How to ignore aliases or functions when running a command?

Sometimes it's useful to ignore aliases (and functions, including shell built-in functions). For example, on your system you might have this set:

alias grep='grep --color=auto'

But sometimes, you need to do a one-liner with pipes where the colors mess things up. You could use any of the following:

unalias grep; grep ...    #1
unalias -a; grep ...      #2
"grep" ...                #3
\grep ...                 #4
command grep              #5

#1 unaliases grep before using it, doing nothing if grep wasn't aliased. However, the alias is then gone for the rest of that shell session.

#2 is similar, but removing all aliases.

#3 and #4 are the same, allowing you to run grep once while ignoring the grep alias.

#5 is different from the others in that it ignores aliases and functions. It has a few options which you might want to use -- see help command.

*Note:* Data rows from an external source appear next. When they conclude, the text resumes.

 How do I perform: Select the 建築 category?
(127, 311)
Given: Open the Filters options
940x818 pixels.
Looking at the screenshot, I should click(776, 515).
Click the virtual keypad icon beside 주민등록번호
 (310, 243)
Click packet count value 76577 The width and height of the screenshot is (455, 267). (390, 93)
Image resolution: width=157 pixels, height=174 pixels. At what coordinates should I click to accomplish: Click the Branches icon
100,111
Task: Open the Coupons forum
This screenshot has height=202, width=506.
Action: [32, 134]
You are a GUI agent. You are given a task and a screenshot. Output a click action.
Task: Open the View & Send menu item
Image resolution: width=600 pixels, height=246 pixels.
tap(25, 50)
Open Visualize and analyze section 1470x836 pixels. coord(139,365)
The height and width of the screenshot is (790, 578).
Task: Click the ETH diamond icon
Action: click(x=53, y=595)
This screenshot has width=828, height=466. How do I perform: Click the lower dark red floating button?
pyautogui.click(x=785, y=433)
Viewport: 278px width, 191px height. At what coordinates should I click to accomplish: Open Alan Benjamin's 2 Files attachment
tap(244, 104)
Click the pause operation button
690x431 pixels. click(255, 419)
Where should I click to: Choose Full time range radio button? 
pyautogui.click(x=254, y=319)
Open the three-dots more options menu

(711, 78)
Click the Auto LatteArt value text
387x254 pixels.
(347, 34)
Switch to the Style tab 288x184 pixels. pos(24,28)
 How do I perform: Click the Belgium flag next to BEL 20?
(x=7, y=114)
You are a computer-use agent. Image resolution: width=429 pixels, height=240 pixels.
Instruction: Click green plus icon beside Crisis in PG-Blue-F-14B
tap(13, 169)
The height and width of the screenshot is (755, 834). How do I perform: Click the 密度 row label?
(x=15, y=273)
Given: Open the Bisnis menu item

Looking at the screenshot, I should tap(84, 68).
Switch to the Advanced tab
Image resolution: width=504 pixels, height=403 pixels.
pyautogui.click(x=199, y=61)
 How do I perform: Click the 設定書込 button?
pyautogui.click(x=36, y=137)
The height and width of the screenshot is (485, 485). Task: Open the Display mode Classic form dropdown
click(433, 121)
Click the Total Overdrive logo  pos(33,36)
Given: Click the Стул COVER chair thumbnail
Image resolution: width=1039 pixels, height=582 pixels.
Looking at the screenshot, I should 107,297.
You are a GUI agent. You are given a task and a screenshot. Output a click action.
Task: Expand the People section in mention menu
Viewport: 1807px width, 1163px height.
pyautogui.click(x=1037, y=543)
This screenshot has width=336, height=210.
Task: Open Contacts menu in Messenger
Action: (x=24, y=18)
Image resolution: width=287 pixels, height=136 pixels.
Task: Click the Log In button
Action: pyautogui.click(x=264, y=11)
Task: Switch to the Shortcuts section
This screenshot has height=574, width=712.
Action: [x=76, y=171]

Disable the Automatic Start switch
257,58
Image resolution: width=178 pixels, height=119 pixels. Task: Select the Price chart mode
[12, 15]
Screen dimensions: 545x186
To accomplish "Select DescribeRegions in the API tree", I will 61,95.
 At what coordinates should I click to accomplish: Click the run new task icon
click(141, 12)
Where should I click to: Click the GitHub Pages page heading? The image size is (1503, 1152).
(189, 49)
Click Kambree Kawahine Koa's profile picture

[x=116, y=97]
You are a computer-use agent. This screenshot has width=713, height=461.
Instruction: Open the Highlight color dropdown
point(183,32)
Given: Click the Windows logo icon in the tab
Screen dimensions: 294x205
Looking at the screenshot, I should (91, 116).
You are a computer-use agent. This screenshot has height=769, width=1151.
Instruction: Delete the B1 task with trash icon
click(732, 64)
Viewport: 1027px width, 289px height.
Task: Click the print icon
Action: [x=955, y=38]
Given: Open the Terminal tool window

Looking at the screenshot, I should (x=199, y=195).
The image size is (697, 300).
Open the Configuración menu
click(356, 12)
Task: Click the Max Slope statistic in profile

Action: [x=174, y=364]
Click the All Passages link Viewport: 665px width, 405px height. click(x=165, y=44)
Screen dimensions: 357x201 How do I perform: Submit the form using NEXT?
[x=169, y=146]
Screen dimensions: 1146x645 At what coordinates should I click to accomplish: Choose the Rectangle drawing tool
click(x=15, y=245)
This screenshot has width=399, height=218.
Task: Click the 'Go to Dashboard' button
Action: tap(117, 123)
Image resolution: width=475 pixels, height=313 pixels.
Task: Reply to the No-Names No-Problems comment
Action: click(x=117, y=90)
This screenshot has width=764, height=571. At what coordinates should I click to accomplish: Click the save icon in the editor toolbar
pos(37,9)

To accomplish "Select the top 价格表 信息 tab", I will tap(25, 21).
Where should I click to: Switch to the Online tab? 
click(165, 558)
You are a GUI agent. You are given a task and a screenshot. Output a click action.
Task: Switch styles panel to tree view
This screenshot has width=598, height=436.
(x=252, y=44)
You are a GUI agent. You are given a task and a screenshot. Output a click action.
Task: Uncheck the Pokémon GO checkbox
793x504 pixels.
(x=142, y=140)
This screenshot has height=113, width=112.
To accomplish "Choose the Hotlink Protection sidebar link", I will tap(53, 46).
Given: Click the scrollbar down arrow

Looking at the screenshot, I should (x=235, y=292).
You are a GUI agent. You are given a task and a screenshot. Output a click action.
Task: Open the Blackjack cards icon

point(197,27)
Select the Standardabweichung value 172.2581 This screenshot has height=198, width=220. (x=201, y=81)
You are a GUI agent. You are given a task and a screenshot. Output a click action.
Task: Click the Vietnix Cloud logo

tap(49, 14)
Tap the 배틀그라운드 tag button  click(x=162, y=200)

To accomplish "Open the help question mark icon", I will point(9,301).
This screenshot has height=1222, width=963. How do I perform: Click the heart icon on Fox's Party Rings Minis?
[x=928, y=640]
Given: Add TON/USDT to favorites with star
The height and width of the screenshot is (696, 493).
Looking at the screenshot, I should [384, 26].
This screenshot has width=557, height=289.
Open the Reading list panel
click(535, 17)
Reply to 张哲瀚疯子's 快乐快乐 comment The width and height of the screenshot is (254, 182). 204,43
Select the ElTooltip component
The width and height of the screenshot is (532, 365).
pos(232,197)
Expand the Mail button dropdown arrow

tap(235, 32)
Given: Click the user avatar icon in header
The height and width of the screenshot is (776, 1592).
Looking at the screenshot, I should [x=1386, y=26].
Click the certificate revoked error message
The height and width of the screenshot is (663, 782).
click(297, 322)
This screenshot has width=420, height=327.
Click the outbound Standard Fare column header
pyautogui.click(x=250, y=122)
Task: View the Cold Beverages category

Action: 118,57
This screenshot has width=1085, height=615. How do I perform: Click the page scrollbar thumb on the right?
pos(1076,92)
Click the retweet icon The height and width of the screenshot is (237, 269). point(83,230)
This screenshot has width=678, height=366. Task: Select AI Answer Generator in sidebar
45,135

Option #6 would be to write your function which does not commit undesirable behavior when standard output is not a terminal. Thus:

ls() {
  if test -t 1; then
    command ls -FC "$@"
  else
    command ls "$@"
  fi
}

Using this instead of alias ls='ls -FC' will turn off the special flags when the function is being used in a pipeline (or any other case where stdout isn't a terminal).

See [:BashFAQ/080:FAQ #80] for more discussion of using functions instead of aliases.